Defunct mine in Greater Sudbury, Ontario

The Murray Mine is a defunct nickel and copper mine in Greater Sudbury, Ontario. It was the site of the original ore discovery that led to the launch of mining operations in the Sudbury Basin area.

The Murray Mine was discovered in August 1883 by Thomas Flanagan, a blacksmith on the CPR construction gang. The property at Lot 11, Concession V, McKim Township, was patented to James Loghrin, Henry Abbott and Thomas and William Murray in October 1884. They in turn sold it to Henry Hussey Vivian and Co. of Swansea, Wales, who worked it from 1889 to 1894 when the mine was closed down.

The British American Nickel Corporation (BANCo) purchased the property in 1912, sinking the shaft to a depth of 700 feet by the time the mine closed in August 1914. The mine reopened in August 1916 and dewatered, the shaft had been deepened to 1,075' by 1920. Murray Mine shut down in February 1921, in that period 277,484 tons of ore had been shipped.

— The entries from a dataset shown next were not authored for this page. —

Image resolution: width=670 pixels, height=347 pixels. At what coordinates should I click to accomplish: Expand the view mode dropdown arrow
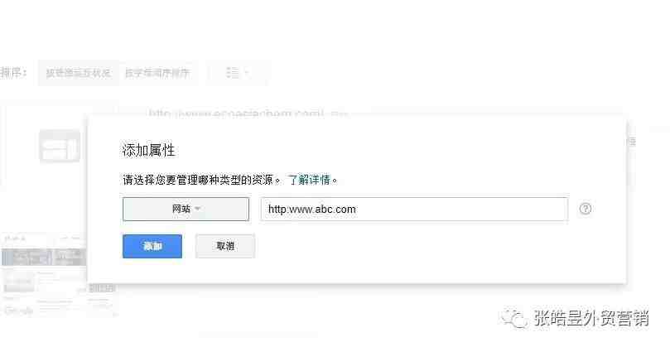click(247, 73)
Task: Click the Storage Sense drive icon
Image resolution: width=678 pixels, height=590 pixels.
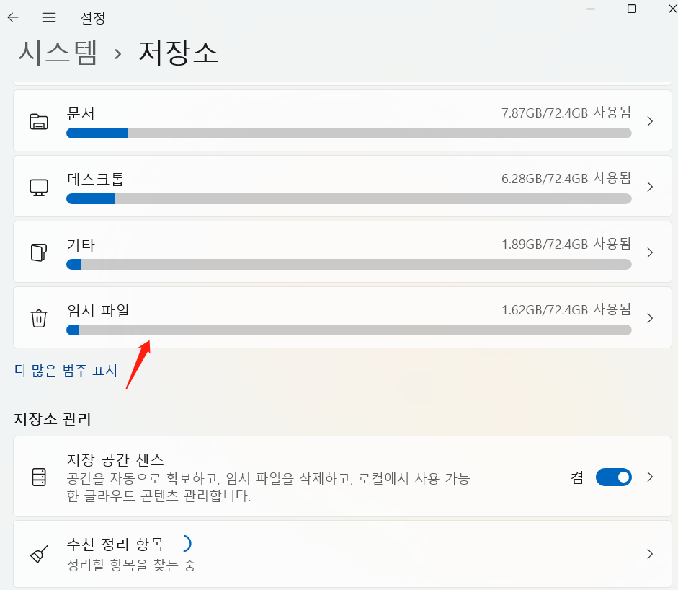Action: 40,477
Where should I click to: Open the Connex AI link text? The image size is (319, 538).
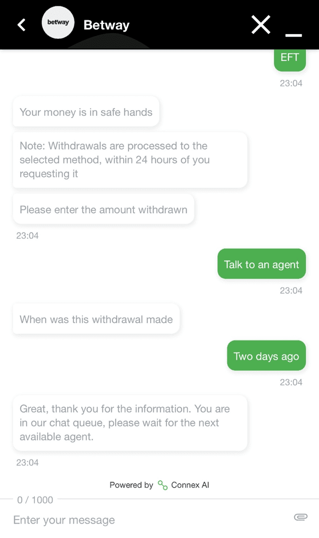pos(190,485)
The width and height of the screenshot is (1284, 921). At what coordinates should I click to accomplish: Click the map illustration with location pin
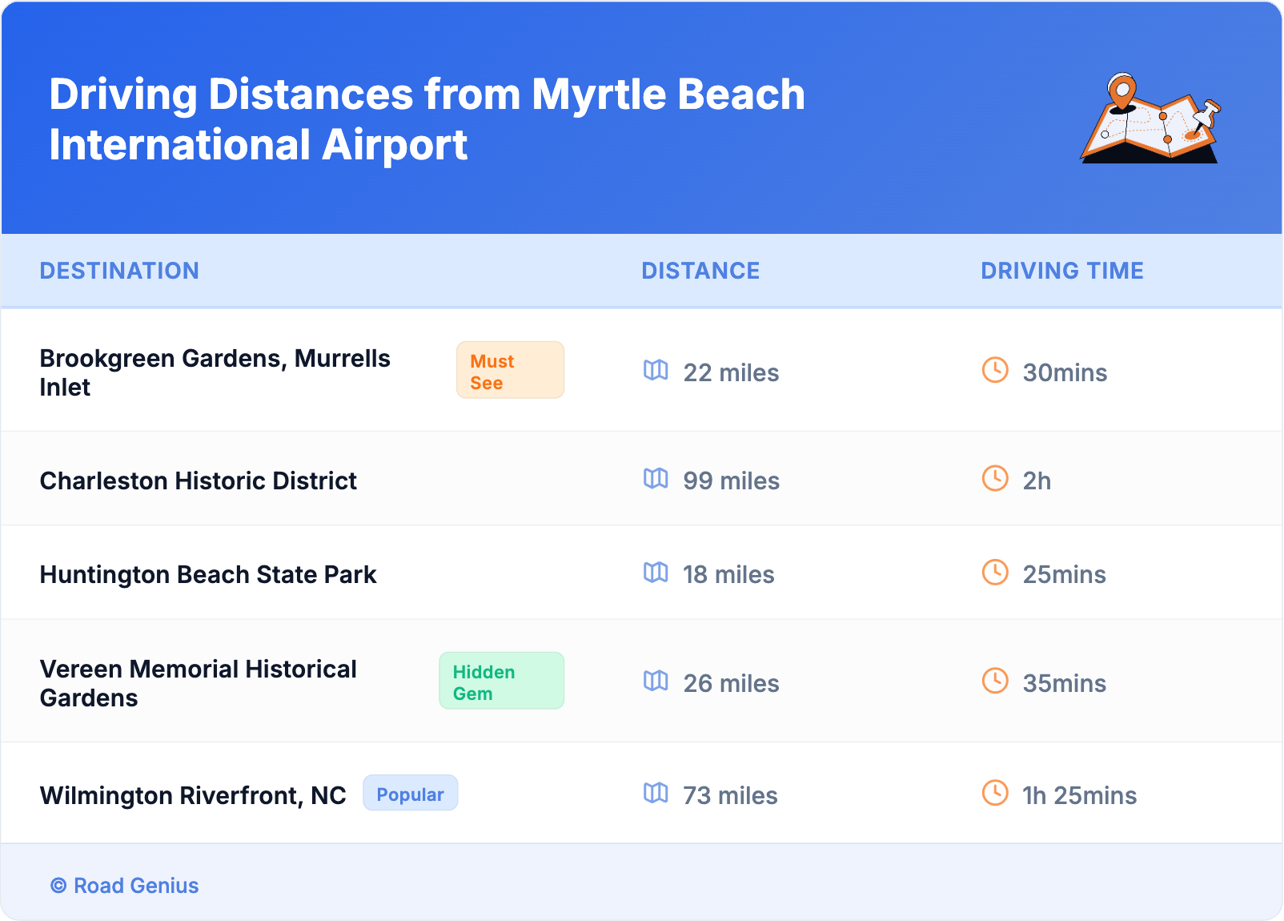(1150, 119)
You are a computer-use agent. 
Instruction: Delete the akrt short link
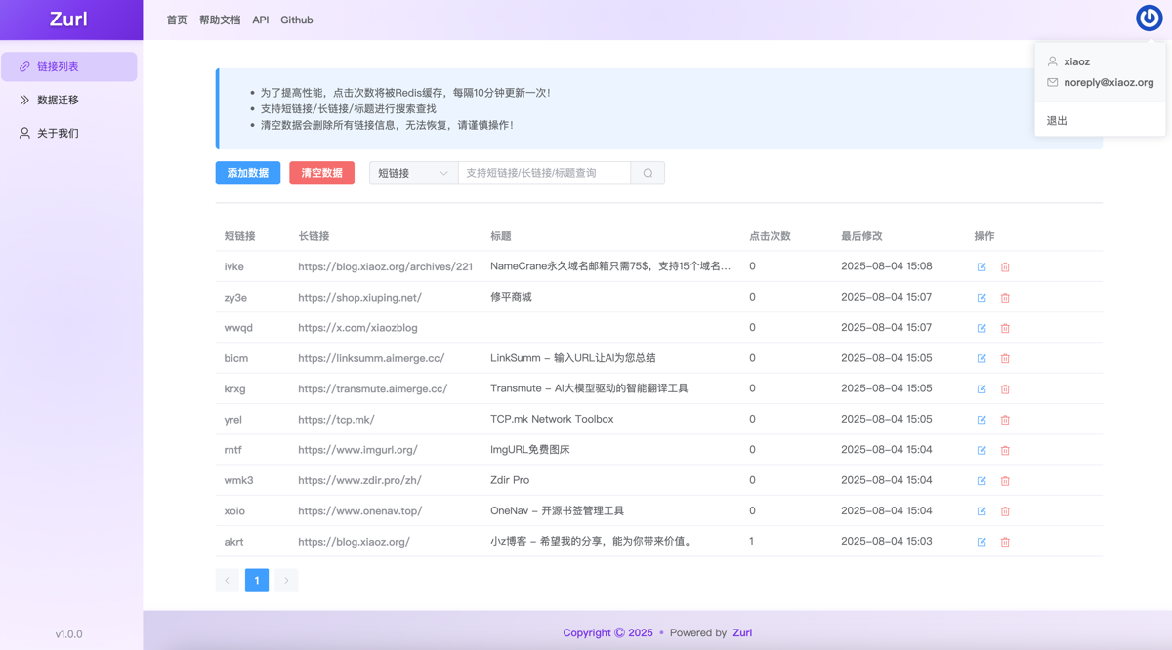[x=1005, y=541]
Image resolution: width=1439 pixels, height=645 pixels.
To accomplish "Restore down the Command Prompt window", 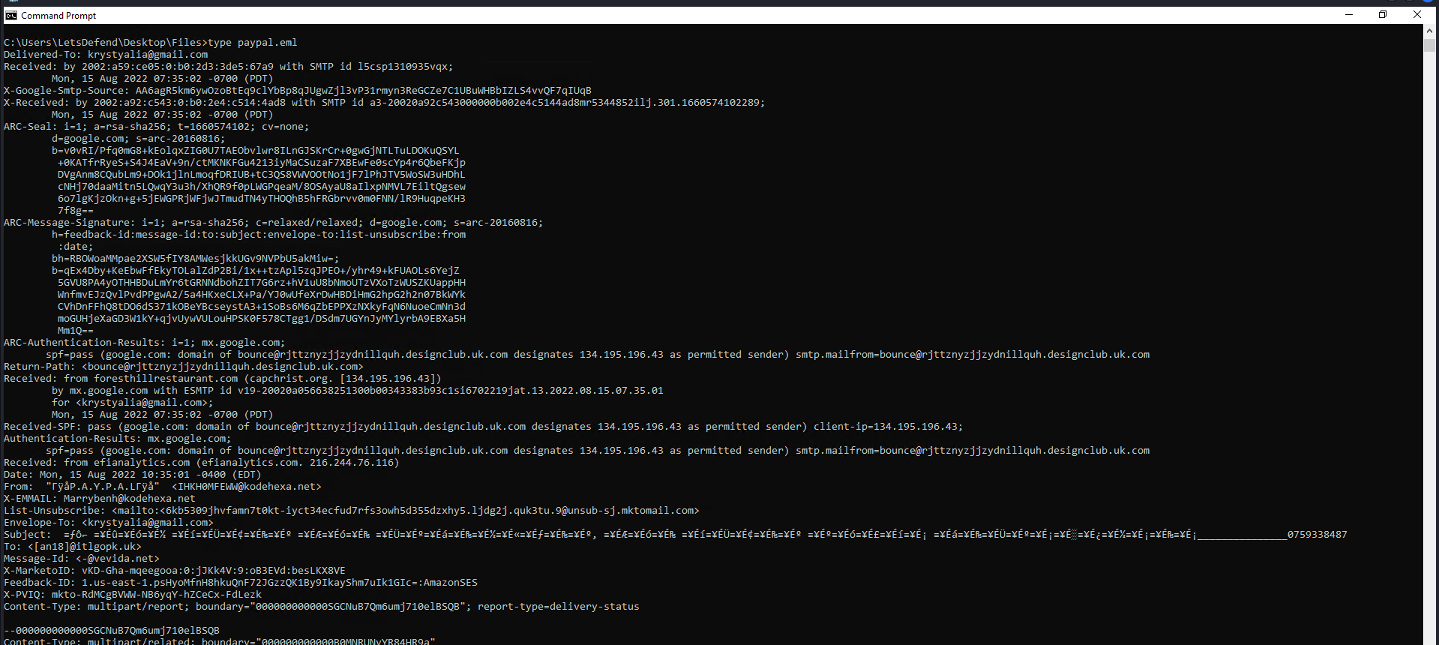I will tap(1383, 15).
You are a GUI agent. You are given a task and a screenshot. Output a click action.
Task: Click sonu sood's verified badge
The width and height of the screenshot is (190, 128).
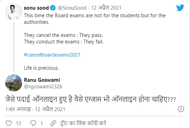click(x=53, y=8)
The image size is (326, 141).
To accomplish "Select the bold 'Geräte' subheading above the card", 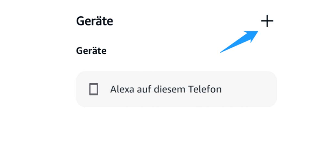I will click(91, 51).
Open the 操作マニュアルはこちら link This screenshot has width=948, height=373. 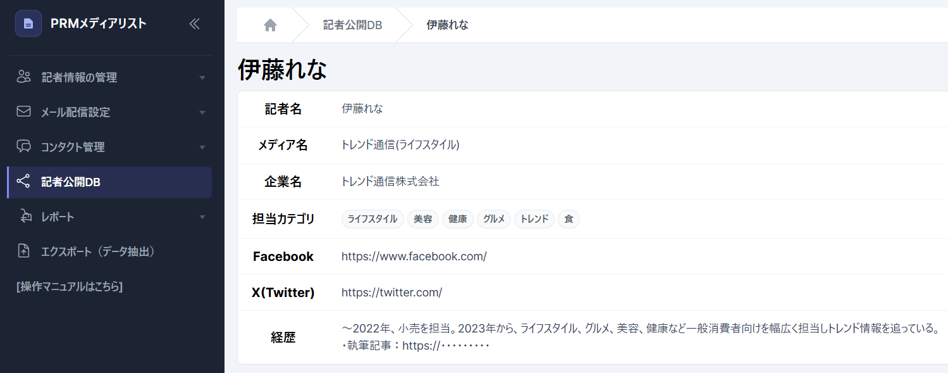[x=70, y=286]
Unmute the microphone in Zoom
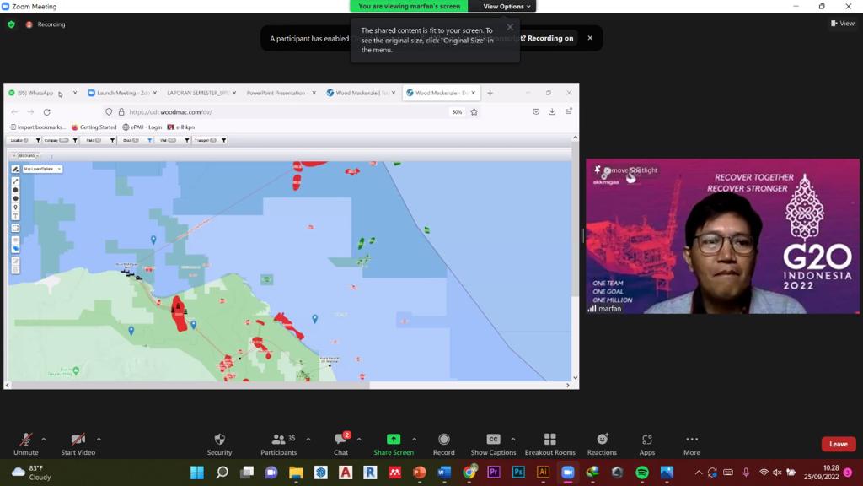The width and height of the screenshot is (863, 486). click(x=25, y=444)

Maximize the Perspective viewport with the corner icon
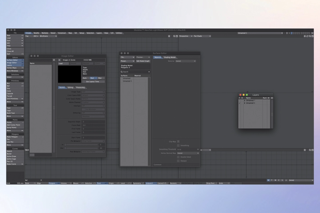[x=312, y=36]

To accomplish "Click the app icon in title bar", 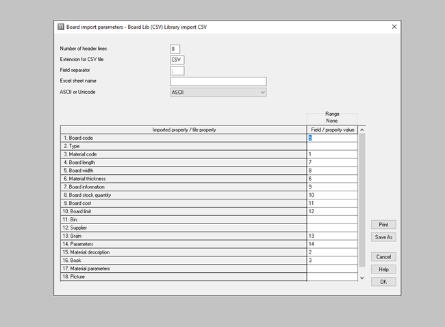I will [x=60, y=26].
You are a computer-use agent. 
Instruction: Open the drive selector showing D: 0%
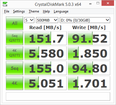85,20
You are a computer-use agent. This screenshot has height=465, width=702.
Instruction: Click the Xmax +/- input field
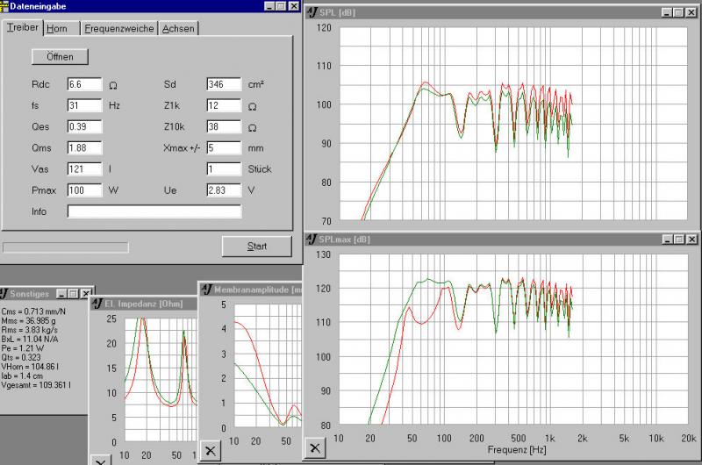click(224, 147)
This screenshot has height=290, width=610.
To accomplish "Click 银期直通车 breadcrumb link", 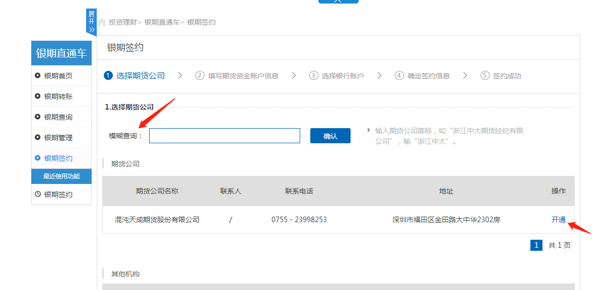I will 161,23.
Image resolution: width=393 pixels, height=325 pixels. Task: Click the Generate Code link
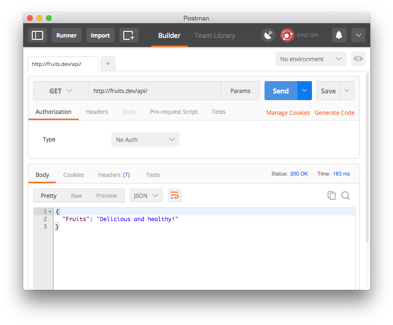(x=334, y=113)
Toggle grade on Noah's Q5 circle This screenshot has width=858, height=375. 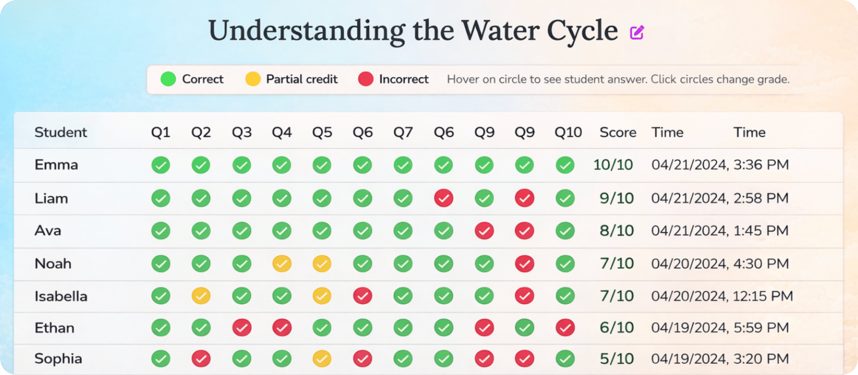(x=322, y=264)
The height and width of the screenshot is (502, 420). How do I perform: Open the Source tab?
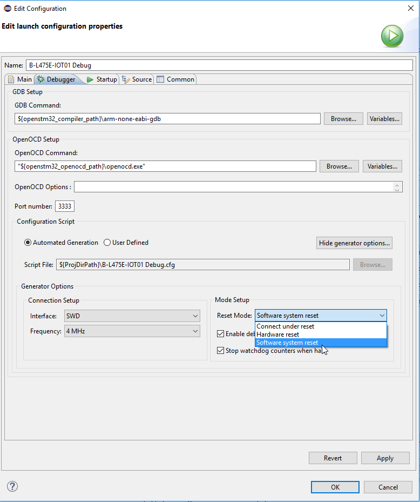coord(137,79)
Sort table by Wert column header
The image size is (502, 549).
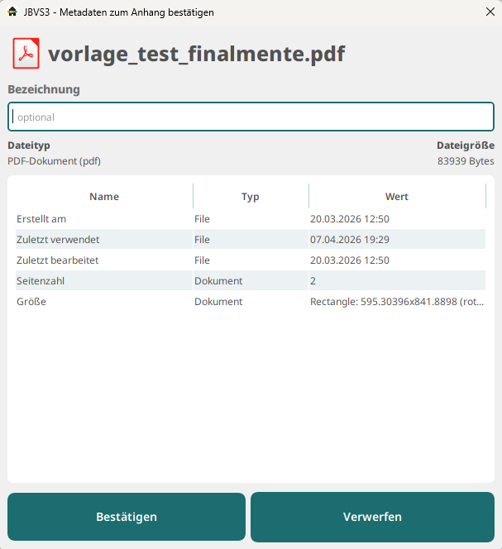click(396, 197)
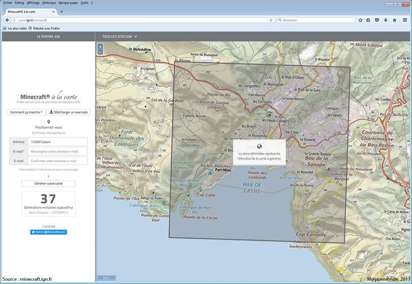
Task: Go to Firefox home page icon
Action: [394, 20]
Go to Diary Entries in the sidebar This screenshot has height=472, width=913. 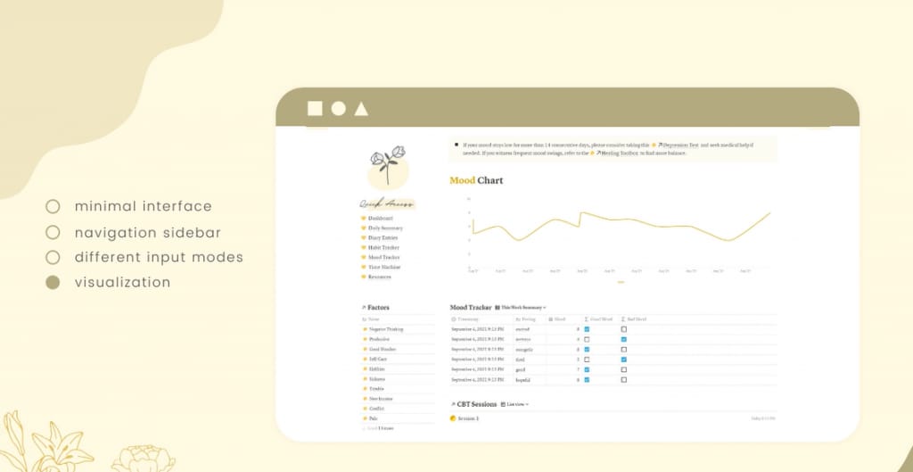click(385, 238)
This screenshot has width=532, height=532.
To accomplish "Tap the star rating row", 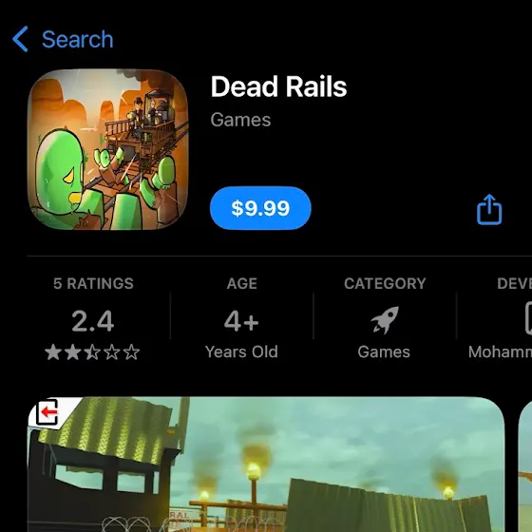I will coord(92,352).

Reopening in 1923 the mine produced 267,535 tons before the mine again closed in July 1924 due to the liquidation of BANCo.

INCO purchased the Murray Mine from the bondholders of the defunct BANCo in 1925. No. 2 Shaft was sunk between 1941 and 1943. Production was continuous from 1950 to 1971 when the mine was last worked.

The Murray Mine site is located on Municipal Road 35 between Godfrey Road and Azilda. A historical plaque commemorates the site.